🤖 AI Summary
While existing external reasoning harnesses can improve large language models’ performance on complex tasks, they fail to enhance the models’ intrinsic reasoning capabilities. This work proposes On-Policy Harness Self-Distillation (OPHSD), a novel approach that, for the first time, leverages the inference-time harness as a dynamic teacher signal during training. By aligning policy trajectories through self-distillation, OPHSD internalizes harness-guided reasoning into the base model itself. The method integrates harness-enhanced strategies—such as draft–verify and plan–solve—with supervised fine-tuning, enabling the model to retain high performance without relying on external harnesses at inference time. Experiments demonstrate that OPHSD significantly outperforms strong baselines, achieving a 10.83% improvement over OPSD on benchmarks like HMMT25, thereby validating that harnesses can serve as temporary scaffolds during training rather than permanent dependencies.
📝 Abstract
Inference-time harnesses substantially improve large language models on complex reasoning tasks.
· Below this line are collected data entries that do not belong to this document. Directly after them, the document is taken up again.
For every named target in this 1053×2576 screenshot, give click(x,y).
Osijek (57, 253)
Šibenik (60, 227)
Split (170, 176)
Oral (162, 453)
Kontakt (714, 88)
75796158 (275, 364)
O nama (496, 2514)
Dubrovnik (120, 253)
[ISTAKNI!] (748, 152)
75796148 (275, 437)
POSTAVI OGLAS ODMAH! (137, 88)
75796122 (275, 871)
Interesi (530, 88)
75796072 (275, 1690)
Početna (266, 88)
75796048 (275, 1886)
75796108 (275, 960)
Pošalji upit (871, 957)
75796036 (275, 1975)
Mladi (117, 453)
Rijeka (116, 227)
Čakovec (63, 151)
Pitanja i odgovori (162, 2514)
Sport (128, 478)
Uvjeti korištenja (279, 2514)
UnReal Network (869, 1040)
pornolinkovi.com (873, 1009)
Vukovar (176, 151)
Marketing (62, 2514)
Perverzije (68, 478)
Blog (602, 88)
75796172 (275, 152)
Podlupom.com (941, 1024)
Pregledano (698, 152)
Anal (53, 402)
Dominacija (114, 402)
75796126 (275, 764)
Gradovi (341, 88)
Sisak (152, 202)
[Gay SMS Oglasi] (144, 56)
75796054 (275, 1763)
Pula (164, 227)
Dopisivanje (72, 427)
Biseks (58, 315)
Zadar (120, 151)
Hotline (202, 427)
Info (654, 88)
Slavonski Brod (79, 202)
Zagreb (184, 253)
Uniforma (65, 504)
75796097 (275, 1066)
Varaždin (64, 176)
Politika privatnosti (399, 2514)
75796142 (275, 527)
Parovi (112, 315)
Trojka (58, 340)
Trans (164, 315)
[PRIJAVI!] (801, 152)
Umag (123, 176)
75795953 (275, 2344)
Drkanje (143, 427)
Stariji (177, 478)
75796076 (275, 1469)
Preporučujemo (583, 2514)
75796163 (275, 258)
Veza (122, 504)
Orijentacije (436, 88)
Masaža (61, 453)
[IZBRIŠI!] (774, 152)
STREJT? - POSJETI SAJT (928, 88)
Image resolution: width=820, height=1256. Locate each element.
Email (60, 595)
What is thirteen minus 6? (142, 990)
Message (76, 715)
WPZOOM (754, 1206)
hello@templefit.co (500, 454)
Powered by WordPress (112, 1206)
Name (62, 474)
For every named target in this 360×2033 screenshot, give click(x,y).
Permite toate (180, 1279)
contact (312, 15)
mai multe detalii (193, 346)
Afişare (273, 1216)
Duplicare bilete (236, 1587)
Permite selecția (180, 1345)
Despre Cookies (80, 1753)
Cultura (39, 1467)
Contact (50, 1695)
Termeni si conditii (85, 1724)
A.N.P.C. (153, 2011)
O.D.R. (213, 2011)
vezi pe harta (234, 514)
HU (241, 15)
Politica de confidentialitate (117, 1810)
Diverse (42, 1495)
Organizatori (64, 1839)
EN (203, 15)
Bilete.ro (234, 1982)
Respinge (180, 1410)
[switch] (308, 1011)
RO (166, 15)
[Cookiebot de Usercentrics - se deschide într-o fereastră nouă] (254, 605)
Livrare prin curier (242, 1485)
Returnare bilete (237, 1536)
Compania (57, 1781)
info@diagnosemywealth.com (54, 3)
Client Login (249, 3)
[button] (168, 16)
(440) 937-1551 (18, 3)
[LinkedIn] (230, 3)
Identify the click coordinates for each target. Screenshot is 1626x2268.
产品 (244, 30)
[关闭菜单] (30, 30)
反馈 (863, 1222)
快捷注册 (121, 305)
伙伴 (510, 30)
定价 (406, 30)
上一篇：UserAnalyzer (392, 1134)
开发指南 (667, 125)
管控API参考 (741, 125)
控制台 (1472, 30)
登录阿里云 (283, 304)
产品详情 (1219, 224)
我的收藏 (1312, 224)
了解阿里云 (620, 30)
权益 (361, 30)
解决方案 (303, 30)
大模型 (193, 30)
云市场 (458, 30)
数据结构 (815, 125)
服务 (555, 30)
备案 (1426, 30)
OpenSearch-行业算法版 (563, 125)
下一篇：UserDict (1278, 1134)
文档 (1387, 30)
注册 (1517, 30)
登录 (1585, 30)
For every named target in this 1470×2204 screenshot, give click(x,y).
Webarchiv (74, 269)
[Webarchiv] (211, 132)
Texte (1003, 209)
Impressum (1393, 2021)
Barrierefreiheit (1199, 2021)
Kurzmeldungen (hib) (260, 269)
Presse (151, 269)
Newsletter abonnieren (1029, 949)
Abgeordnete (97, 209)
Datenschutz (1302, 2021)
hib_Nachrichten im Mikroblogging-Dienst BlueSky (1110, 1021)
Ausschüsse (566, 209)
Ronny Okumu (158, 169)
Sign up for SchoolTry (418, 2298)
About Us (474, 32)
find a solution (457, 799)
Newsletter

However, the intrinsic capabilities of the underlying model remain unchanged by the addition of these external workflows. To bridge this gap, we introduce \emph{On-Policy Harness Self-Distillation} (OPHSD), which employs the harness-augmented current model as a teacher for self-distillation, thereby introducing extra supervisory signals from the harness beyond training data. OPHSD internalizes task-specific harness capabilities into the student model, yielding robust generalizability and strong standalone performance across diverse reasoning tasks. Evaluated across draft--verify harness for text classification and plan--solve for mathematical reasoning tasks, OPHSD consistently outperforms strong baselines (e.g., +10.83\% over OPSD on HMMT25). Our analysis further indicates that reattaching the harness during inference yields no additional benefits and can even degrade performance, suggesting that complex harnesses need not always be permanent fixtures; instead, they can serve as temporary training scaffolds whose benefits are permanently fed back into the base model. Our code and training data are available at https://github.com/zzy1127/OPHSD-On-Policy-Harness-Self-Distillation.